立ち上がった彼女はオレンジの着物を着ていたが、正直雪音の肩出しファッションがマトモに見えるほど原形を留めていなかった。ぱっと見の印象はチャイナドレス、丈は膝上までで、左側に下着が見えるか見えないかうーん絶妙に見えない感じのスリットが入る。それ自体に袖は無いが上から長袖の羽織を重ねており、ただこちらも丈が妙に短く、帯もボタンも無しに羽織っているだけ。それ以外には飾りの嵐だ、腰にポーチ追加可能なベルトがあったり、胸を強調するべくベルトで締めていたり、腕に意味無くベルトが巻きつけてあったり、飾りというかベルトの嵐。

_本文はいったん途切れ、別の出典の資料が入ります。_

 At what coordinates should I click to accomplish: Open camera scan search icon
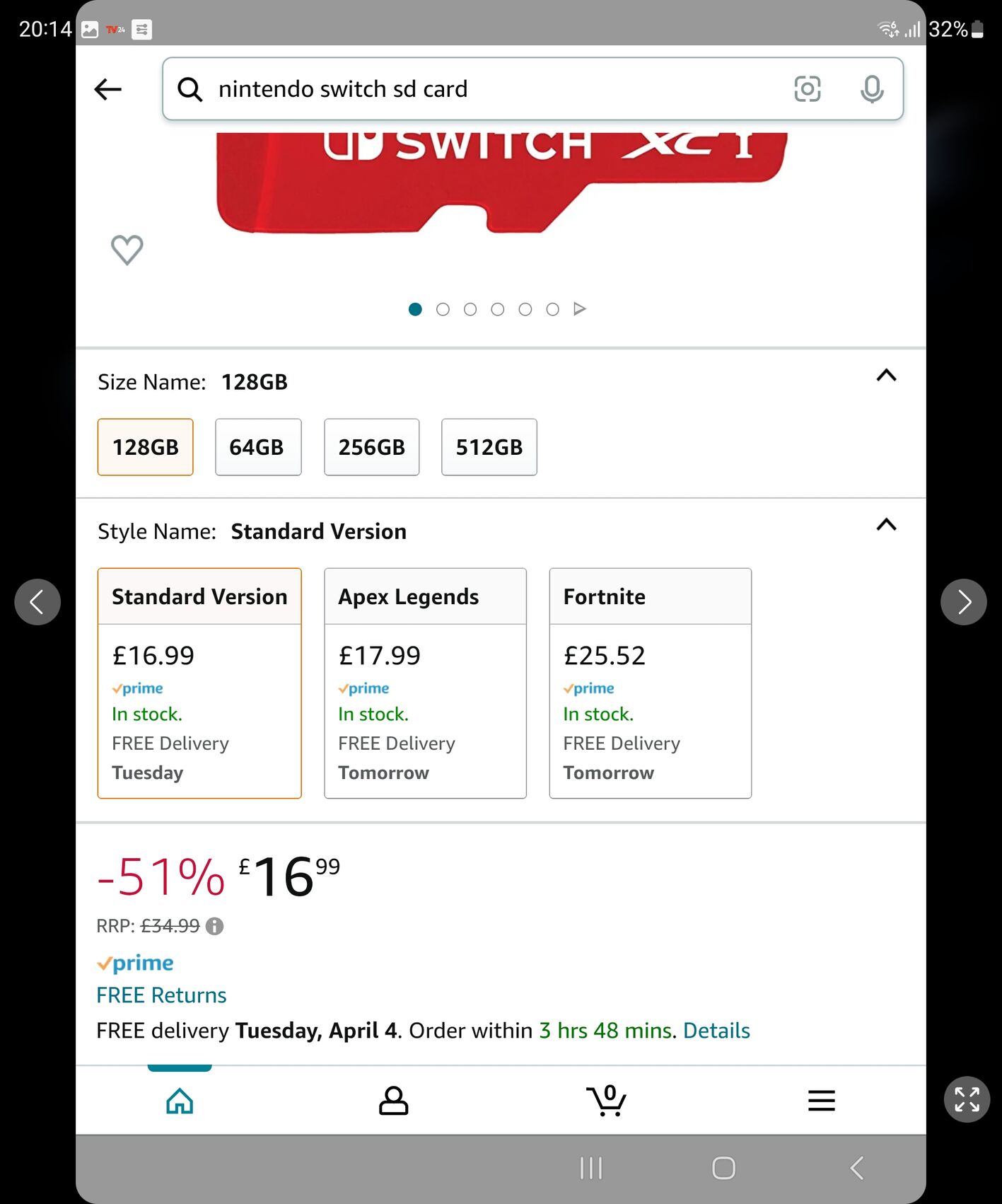tap(807, 89)
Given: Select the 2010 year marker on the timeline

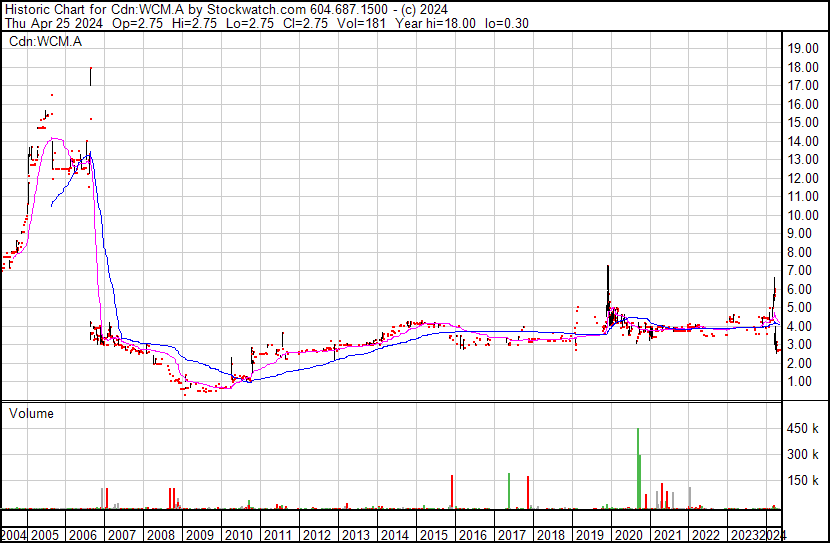Looking at the screenshot, I should pyautogui.click(x=239, y=535).
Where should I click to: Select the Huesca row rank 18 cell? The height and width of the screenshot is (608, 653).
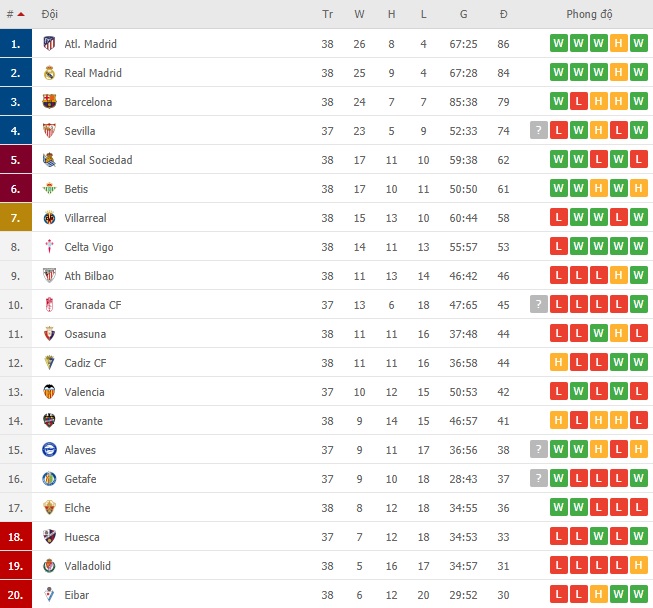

足元は足袋のような、しかし静粛性最重視ながら靴底のちゃんと付くもので、それとオーバーニーソックスを組み合わせ、結果的に肌が露出するのは左太もも側面のみ、なおこのオーバーニーソにもベルトが付く。それから一応言うが、上座に座るの想定しろっつってたのにこの公の場では絶対通じそうにない服、ただの布でしかない反物から完全手作業で切り貼り縫い上げたメイドインアリシアである。


「やっちまったな」


「……救援無しはあんまりじゃありませんこと?」


のんびり歩いて現れた天皇陛下に雪音は上体を起こしつつ睨む。前回までは上甲板へ出れば必ず救援が現れて制圧射撃を提供してくれた。怪物相手にたった4人で何をしろと言うのか。


「ああ、指揮権を受け取った副艦長が慌てふためいたもんで、そこへのペナルティとして”対応が遅れたせいで霧が充満した”っつー事とした。ルールとしては適切だったが…あれなら現場に居て状況を正確に把握してるお前が自分で指揮するべきだろう。言いたかねぇけどあいつ……凡人だからな」


前部艦橋を流し見る嘉明の言い分はもっともすぎる、おかげでぐうの音も出ない。なんだよちゃんと仕事できるじゃないか、女の尻に手を伸ばすくらいしか能が無いと思っていた。


「海上訓練はこれでいいだろ、港へ戻って、投錨停泊中の想定をするぞ。狸、まだできるか?」


「休憩クダサイ……」


「じゃあその前に昼飯だな」


手を伸ばしてきたのでそれを握って立ち上がる。相変わらず苦笑いしたままの穂高艦長が上甲板に出てきて、入れ替わりで下向き茶黒な1本尻尾を揺らす小毬が艦内へ降りていった。それを眺めた後、溜息を吐いた雪音は「で」とまず漏らし。


「その手、私を触ろうとしてるなら斬り落としますけどよろしいですわね?」


尻ににじり寄っていた右手がビクリと震える。